AFTER three years of explosive growth and soaring valuations, the AI industry is heading into 2026 under mounting scrutiny over whether its boom is sustainable, its impact on jobs, and the risks of unchecked innovation.

As the AI sector enters 2026 after years of rapid expansion, euphoria fades amid fears of a speculative bubble. Global AI spending is projected to surpass $2 trillion, per Gartner, but investors like SoftBank and Peter Thiel are divesting from Nvidia shares. Tech giants like Google warn of vulnerability, though Nvidia reports surging chip demand. Job displacement debates intensify. Forecasts suggest 30 per cent of US jobs could be automated by 2030, with 60 per cent altered, yet Gartner predicts net job creation by 2027. Some envision universal income for transformed workforces.
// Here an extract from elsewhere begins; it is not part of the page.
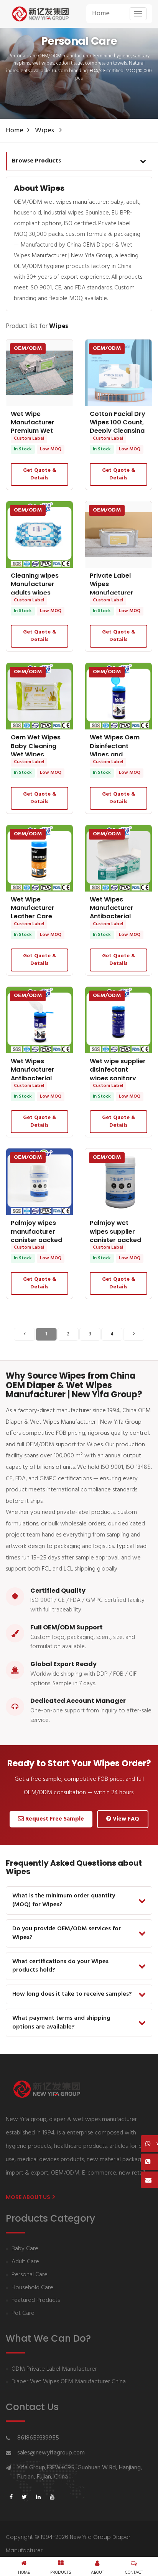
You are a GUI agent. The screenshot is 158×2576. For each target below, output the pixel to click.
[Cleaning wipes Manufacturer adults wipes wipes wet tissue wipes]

Superintelligence looms: Experts like Anthropic’s Dario Amodei foresee AGI emerging in 2026, surpassing human genius. OpenAI’s Sam Altman predicts AI researchers by 2028, while Meta invests heavily. Skeptics like Yann LeCun call it “BS”. Media faces upheaval, likened to the printing press, as AI tools erode traffic and revenue.

Outlets like the New York Times pursue lawsuits and partnerships for survival. Meanwhile, “AI slop”—low-quality, algorithm-gaming content—floods platforms, from fake bands to misleading videos. Moderation efforts persist, but no solution fully curbs the tide.